提示文 |
Vivado HLS 2019.2 の sobel_filter プロジェクトを示す。このプロジェクトは、Ultra96 用のクロック周期が 5 ns のプロジェクトだ。

2020年02月24日

Vivado HLS 2019.2 で xfOpenCV を使用する5（sobel filter 3）

”Vivado HLS 2019.2 で xfOpenCV を使用する4（sobel filter 2）（xfOpenCV を使用する時のVivado HLSの設定方法）”の続き。

前回は、sobel_filter プロジェクトを使用して、 xfOpenCV を使用する時の GUI 上での Vivado HLSの設定方法を紹介した。今回は、C シミュレーション、C コードの合成、C/RTL 協調シミュレーション、Export RTL を行う。

まずは、C シミュレーションからやってみよう。

sobel_filter/solution1/csim/build ディレクトリの内容を示す。

hls.jpg を示す。

左端のエッジが表示されているようだ。

out_ocv.jpg を示す。

out_error.jpg を示す。やはり、左端の線が表示されている。

C コードの合成を行った。

BRAM_18K が 239 個使用されている。これは、Mat のメモリを実装してしまっているのだろうか？
analysis 画面を見ても大量のBRAM が実装されている。何で？

HLS ビデオライブラリで Sobel フィルタを実装した際は BRAM の使用量は 3 個だった。ラインバッファ使っているので、これくらいだと思うのだが、素直に Mat をメモリとして実装しているとしか考えられない？

C/RTL 協調シミュレーションを行った。
Dump Trace は all に変更した。

結果を示す。

1447426 クロックかかっている。総ピクセル数は 480000 個なので、約 3.02 クロック/ピクセルになっている。

C/RTL 協調シミュレーションの波形を示す。
出力と入力がきれいに分かれていて、出力期間は入力期間の約 1/2 になっている。3倍かかるはずだ。。。DATAFLOW 指示子を入れてあるのにシリアライズされているようだ。これではバッファも総ピクセル数分は必要となるだろう？

入力部分を拡大してみた。 2 クロックに 1 回データ転送している。

今度は出力部分を拡大した。TVALID が 0 に下がる部分までの周期は 4.02 us だった。
TVALID が 0 の部分は 20 ns なので、 4000 ns がデータ転送期間だ。 4000 ns / 5 ns（クロック周期） = 800 なので、1行のピクセル数になる。出力だけ取ってみれば、まともな出力であると言える。

Export RTL を行った。
Vivado synthesis, place and route にチェックを入れて OK ボタンをクリックした。

RAMB18 と RAMB36/FIFO が足りないというエラーになった。メモリ食いすぎ。。。

エラー内容を示す。

ERROR: [DRC UTLZ-1] Resource utilization: RAMB18 and RAMB36/FIFO over-utilized in Top Level Design (This design requires more RAMB18 and RAMB36/FIFO cells than are available in the target device. This design requires 470 of such cell types but only 432 compatible sites are available in the target device. Please analyze your synthesis results and constraints to ensure the design is mapped to Xilinx primitives as expected. If so, please consider targeting a larger device.)

演習データ |
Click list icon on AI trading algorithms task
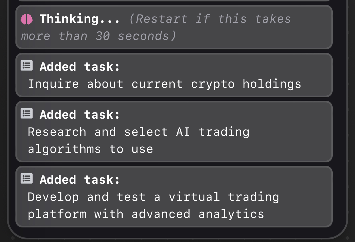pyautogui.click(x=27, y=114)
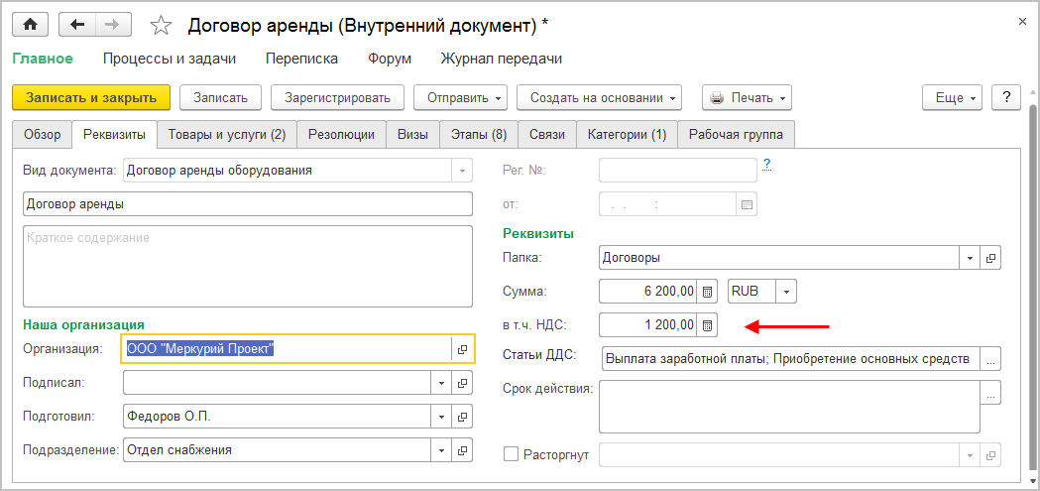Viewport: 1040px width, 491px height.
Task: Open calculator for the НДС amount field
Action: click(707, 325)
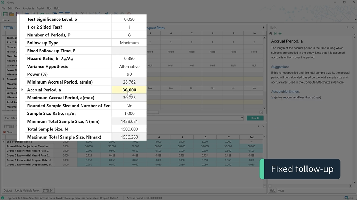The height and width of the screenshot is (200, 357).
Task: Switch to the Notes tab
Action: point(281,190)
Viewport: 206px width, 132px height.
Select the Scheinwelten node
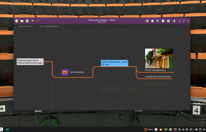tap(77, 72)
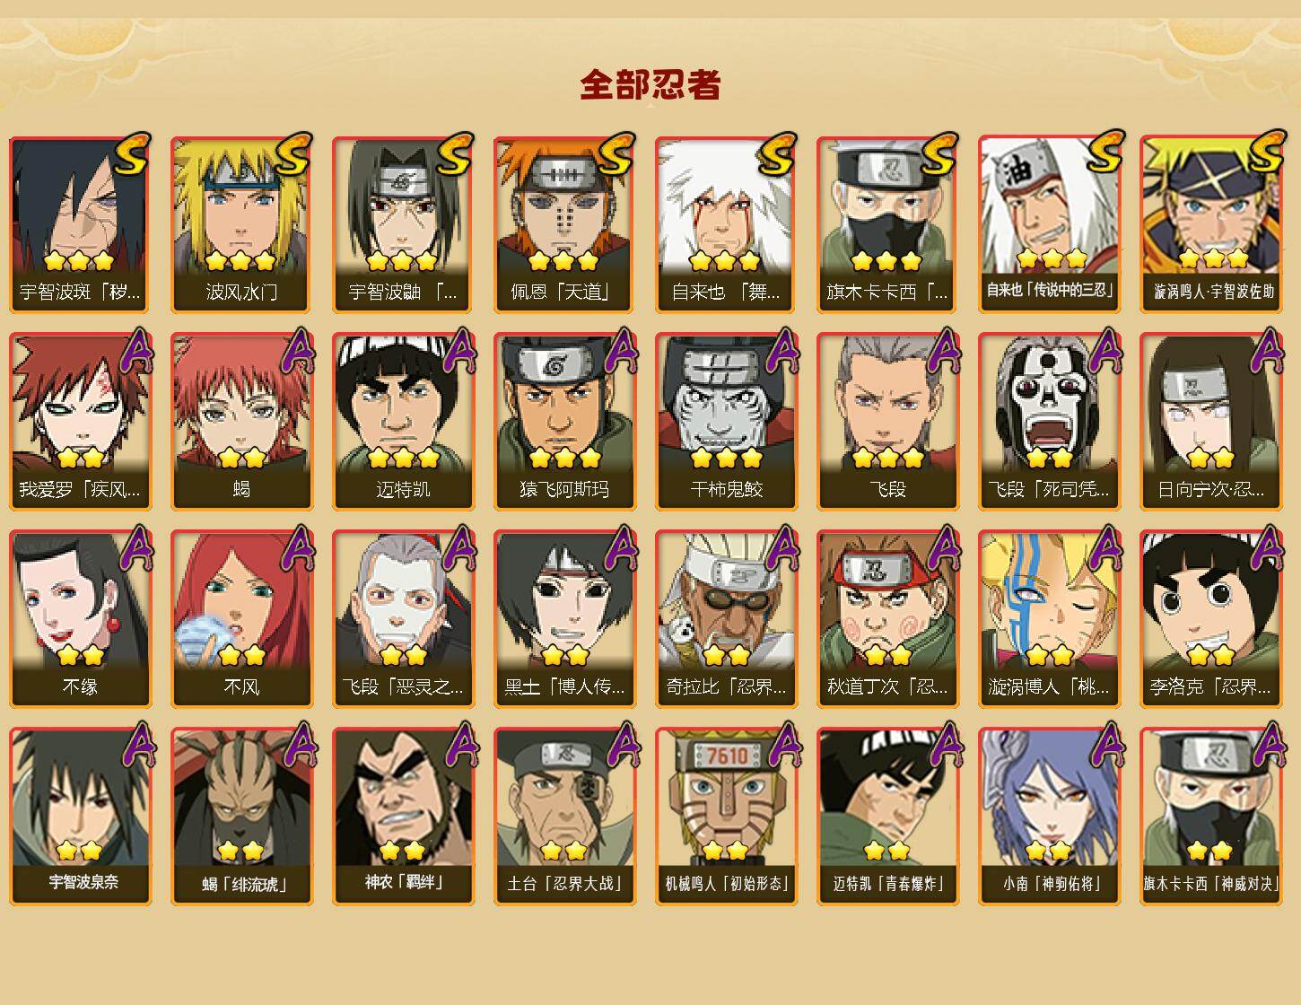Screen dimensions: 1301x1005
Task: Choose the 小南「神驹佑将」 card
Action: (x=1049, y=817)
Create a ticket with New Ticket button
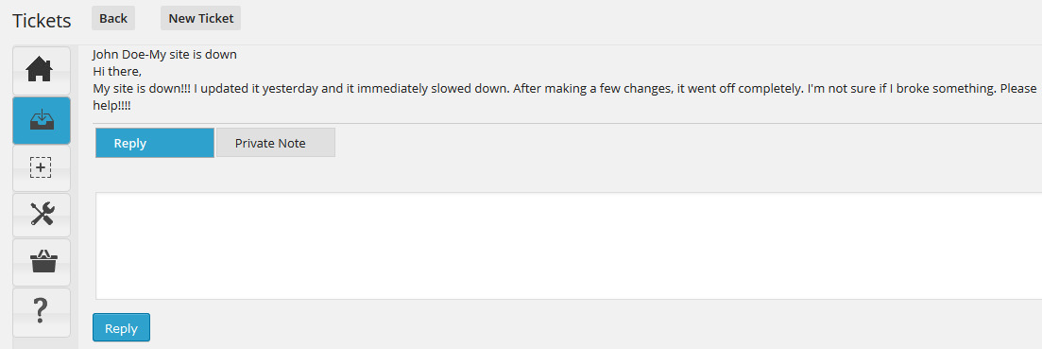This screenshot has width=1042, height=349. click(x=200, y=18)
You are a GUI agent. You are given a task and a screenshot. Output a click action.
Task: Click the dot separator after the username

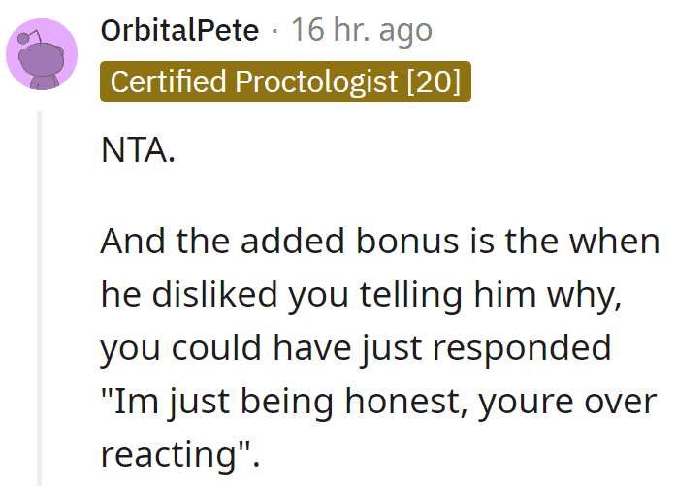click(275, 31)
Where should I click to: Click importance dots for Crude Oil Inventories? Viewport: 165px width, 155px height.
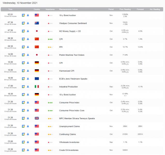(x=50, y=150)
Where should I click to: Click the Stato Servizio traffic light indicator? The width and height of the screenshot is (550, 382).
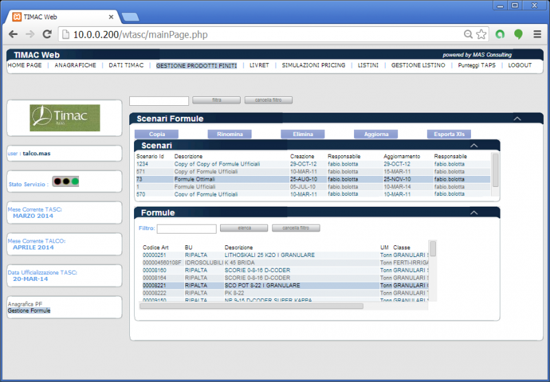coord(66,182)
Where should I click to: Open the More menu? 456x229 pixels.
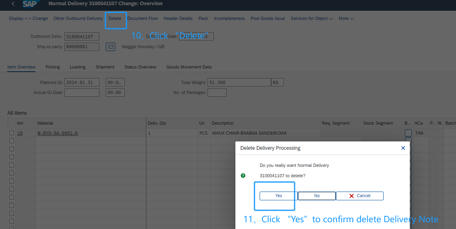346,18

演習 | Vivado HLS 2019.2 の sobel_filter プロジェクトについての提示文は、最後のエラーメッセージで止まっています。その後に続く文章を書いてもらえますか？

解答欄 |
ERROR: [DRC UTLZ-1] Resource utilization: RAMB36/FIFO over-utilized in Top Level Design (This design requires more RAMB36/FIFO cells than are available in the target device. This design requires 235 of such cell types but only 216 compatible sites are available in the target device. Please analyze your synthesis results and constraints to ensure the design is mapped to Xilinx primitives as expected. If so, please consider targeting a larger device.)
ERROR: [DRC UTLZ-1] Resource utilization: RAMB36E2 over-utilized in Top Level Design (This design requires more RAMB36E2 cells than are available in the target device. This design requires 235 of such cell types but only 216 compatible sites are available in the target device. Please analyze your synthesis results and constraints to ensure the design is mapped to Xilinx primitives as expected. If so, please consider targeting a larger device.)
INFO: [Vivado_Tcl 4-198] DRC finished with 3 Errors

少なくとも xfOpenCV の Sobel フィルタは現時点では使い物にならないということが分かった。HLS ビデオライブラリか自分でコードを書いたほうがよほど良いと思う。

（2020/02/29：追記）
”Vivado HLS 2019.2 で xfOpenCV を使用する2（dilation 2）”で教えてもらった方法で HLS stream プラグマで depth=1 を depth=16 にしたらレイテンシが 1/2 になった。

ソースコードの xf_sobel.cpp の HLS stream プラグマを示す。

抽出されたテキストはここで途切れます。